In reporting the story, Duane drove the loop he calls the “Puget Sound Oyster Trail,” starting in Seattle and including Penn Cove on Whidbey Island and Lopez Island in the San Juans. He visited shellfish farms and oyster shacks along Hood Canal, too. And he recounted some history: how “oyster-loving Gold Rush prospectors” devoured the native Olympia oysters as schooners “raked coves and then sailed quickly south,” and how pulp mill pollution inside Puget Sound killed off almost all the oysters until about 1957 when the mills shut down and the waters rebounded.
In “Oysterland,” he points out that Washington state has a $185 million a year shellfish industry, “easily the biggest and best in the United States, if not the world.”

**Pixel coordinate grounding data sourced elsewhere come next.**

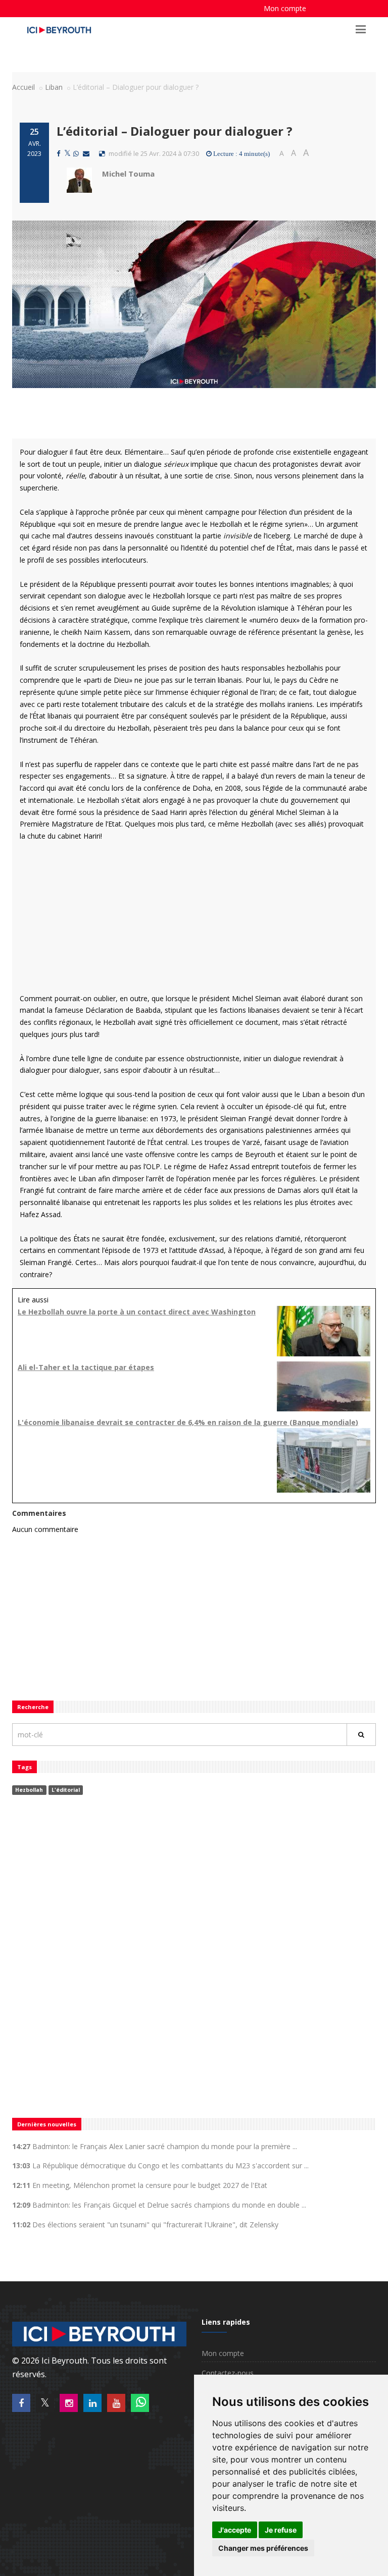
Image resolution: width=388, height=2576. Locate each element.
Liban (54, 87)
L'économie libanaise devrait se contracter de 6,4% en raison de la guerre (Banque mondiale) (188, 1422)
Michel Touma (128, 174)
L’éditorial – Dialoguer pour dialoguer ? (178, 131)
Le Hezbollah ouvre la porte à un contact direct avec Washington (137, 1312)
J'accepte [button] (234, 2530)
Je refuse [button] (281, 2530)
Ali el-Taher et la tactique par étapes (86, 1367)
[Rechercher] (361, 1734)
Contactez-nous (228, 2373)
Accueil (23, 87)
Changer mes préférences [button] (263, 2548)
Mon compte (285, 8)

Wow. Pass me another, Kathleen.
Every year when my Seattle pals and I make our trip to the Emerald City for Christmas shopping, dining and imbibing, Kathleen and I break from the pack and indulge in the briny, fresh bivalves over a glass of Champagne. We’ve tasted them at Place Pigalle in Pike Place Market; we’ve relished them at the Walrus and the Carpenter in Ballard; and we’ve tried them at Maximilien in the market. The oysters we tried in December were served with a Champagne mignonette granita.
Wow. Pass me another, Kathleen.
Four of us are headed to see the Joan Miro exhibition at the Seattle Art Museum in April. I don’t think it will take too much effort to get Kathleen headed to an oyster bar.